Laboratory investigation on energy dissipation and damage characteristics of frozen loess during deformation process

•TLUC test was applied to investigate energy dissipation of frozen loess.•A damage variable was defined based on deterioration of elastic modulus.•A method for recognizing undamaged state was proposed.•Damage evolution law of frozen loess was obtained.•Influence of confining pressure on damage behavior was analyzed.
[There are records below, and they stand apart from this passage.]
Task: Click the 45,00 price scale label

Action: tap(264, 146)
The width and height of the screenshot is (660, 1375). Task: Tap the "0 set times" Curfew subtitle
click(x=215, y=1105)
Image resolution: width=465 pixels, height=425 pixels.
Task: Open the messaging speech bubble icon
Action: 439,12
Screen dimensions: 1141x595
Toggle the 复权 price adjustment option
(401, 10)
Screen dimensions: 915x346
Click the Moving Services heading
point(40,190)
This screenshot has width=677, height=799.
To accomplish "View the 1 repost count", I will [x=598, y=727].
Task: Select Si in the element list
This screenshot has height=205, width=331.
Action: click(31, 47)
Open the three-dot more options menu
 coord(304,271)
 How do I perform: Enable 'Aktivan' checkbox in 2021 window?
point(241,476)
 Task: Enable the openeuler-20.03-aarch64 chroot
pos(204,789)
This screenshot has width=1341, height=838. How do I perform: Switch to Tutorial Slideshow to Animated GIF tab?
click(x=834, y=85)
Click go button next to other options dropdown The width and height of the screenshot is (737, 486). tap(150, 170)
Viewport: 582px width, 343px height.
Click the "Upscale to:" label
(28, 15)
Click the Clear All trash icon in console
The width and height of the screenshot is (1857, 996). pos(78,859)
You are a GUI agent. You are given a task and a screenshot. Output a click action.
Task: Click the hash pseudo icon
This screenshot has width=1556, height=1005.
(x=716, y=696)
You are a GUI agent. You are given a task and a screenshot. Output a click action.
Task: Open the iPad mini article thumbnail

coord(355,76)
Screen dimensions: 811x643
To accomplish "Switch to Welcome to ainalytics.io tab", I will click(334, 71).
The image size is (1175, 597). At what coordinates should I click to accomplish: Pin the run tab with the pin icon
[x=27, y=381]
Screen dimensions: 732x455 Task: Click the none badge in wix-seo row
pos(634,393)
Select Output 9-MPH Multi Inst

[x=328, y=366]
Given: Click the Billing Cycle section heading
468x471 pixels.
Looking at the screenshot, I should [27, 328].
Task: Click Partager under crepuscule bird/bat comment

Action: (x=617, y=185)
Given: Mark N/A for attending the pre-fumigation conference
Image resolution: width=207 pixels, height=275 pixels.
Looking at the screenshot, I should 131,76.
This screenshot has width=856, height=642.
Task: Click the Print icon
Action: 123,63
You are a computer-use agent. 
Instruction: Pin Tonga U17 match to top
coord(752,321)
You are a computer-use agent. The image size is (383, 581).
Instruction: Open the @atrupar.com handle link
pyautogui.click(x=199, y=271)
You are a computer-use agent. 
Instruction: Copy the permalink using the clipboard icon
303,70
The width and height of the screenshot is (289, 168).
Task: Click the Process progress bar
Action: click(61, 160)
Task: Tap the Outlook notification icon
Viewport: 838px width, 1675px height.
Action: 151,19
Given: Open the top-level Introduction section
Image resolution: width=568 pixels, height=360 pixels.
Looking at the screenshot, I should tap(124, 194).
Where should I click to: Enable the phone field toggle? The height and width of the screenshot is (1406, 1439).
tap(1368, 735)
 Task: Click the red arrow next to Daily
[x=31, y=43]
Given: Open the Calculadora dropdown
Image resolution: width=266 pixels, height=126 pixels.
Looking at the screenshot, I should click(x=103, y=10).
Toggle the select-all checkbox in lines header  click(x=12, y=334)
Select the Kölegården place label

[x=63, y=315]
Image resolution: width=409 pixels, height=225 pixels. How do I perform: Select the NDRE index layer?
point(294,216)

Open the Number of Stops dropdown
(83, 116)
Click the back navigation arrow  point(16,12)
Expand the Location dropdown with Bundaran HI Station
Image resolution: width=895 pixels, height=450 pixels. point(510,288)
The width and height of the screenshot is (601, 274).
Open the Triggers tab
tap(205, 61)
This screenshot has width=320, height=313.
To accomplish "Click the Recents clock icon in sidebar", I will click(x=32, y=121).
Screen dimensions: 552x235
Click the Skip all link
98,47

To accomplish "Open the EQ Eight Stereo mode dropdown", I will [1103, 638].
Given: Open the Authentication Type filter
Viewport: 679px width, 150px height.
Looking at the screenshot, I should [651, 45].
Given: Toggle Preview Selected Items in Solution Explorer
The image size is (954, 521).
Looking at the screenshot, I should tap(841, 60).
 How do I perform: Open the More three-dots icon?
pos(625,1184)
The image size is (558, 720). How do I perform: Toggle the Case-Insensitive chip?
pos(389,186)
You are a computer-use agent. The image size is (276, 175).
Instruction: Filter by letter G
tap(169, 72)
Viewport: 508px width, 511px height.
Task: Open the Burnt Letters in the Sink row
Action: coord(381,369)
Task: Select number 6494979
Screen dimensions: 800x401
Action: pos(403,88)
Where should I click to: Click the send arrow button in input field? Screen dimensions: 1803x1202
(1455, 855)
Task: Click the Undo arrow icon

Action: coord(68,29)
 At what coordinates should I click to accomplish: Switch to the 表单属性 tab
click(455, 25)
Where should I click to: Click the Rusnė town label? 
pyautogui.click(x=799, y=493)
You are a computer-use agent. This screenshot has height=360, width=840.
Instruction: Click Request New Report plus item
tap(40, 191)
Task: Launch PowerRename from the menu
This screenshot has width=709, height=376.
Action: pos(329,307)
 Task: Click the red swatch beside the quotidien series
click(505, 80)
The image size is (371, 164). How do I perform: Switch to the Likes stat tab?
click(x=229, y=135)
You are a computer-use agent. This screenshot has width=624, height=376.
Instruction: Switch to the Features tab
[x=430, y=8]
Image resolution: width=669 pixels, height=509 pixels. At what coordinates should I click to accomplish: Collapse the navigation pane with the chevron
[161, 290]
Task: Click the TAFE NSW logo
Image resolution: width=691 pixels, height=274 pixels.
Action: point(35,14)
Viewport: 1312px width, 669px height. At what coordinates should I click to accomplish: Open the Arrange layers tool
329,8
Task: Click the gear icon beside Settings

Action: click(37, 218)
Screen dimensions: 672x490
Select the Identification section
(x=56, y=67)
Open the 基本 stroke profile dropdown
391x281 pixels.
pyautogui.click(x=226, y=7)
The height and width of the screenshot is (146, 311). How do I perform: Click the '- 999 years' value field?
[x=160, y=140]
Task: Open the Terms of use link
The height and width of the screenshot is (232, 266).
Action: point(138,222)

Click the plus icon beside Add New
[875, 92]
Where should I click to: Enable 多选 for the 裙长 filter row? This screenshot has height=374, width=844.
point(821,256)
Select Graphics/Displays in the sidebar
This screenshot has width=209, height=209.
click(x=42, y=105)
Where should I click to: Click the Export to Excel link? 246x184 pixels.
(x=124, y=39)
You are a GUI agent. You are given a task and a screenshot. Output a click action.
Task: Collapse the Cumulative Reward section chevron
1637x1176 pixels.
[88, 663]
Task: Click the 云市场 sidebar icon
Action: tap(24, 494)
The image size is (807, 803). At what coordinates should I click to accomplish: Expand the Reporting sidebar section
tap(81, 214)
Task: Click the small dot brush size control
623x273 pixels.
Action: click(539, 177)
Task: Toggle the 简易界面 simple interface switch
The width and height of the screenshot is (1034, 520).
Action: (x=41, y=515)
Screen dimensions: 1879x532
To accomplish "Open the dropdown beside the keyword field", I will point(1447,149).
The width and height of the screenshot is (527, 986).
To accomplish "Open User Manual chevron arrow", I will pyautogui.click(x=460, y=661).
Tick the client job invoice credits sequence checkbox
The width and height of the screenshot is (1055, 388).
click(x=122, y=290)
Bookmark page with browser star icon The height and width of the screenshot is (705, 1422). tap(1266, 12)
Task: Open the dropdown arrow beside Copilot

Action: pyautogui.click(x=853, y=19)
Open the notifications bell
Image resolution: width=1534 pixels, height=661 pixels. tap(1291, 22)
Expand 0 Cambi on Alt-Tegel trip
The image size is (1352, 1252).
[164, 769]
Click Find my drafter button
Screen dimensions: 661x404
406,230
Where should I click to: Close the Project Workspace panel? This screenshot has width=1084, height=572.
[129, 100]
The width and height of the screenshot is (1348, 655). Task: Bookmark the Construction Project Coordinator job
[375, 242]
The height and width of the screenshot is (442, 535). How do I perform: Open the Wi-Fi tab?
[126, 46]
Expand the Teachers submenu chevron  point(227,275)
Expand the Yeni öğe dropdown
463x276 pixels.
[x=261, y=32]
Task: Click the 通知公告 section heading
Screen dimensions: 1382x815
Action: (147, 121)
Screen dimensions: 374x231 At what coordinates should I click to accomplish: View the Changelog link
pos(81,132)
For investigating the energy dissipation and damage behavior of frozen loess during deformation process under triaxial compression, besides triaxial compression (TC) tests, a series of static triaxial loading-unloading cyclic (TLUC) tests corresponding to the TC tests were carried out under confining pressures from 0.5 MPa to 9.0 MPa at temperature of − 6 °C. It could be found from these two types of tests that the loading stages of TLUC test curves and TC test curves almost coincided under different confining pressure conditions. The influence of confining pressure on stress-strain curves of TC and TLUC tests was similar. The TLUC test results showed that energy dissipation occurred in unloading-reloading process and elastic modulus changed with increase of strain. Dissipative energy value increased at first and then decreased with increase of confining pressure. A damage variable was defined based on the fact of the degeneration of elastic modulus. The experimental results also indicated that there existed an initial damage in frozen loess sample before loading. According to this phenomenon, a method for recognizing undamaged state was proposed. The damage threshold value and damage evolution law under different confining pressures were obtained based on the TLUC test results. The influence of confining pressures on damage characteristics of frozen loess was analyzed. The conclusion can be drawn that damage value of frozen loess decreased with increasing confining pressure under lower confining pressure, but with a further increase in confining pressure, the damage value increased as pressure melting and crushing phenomena caused by higher confining pressure levels.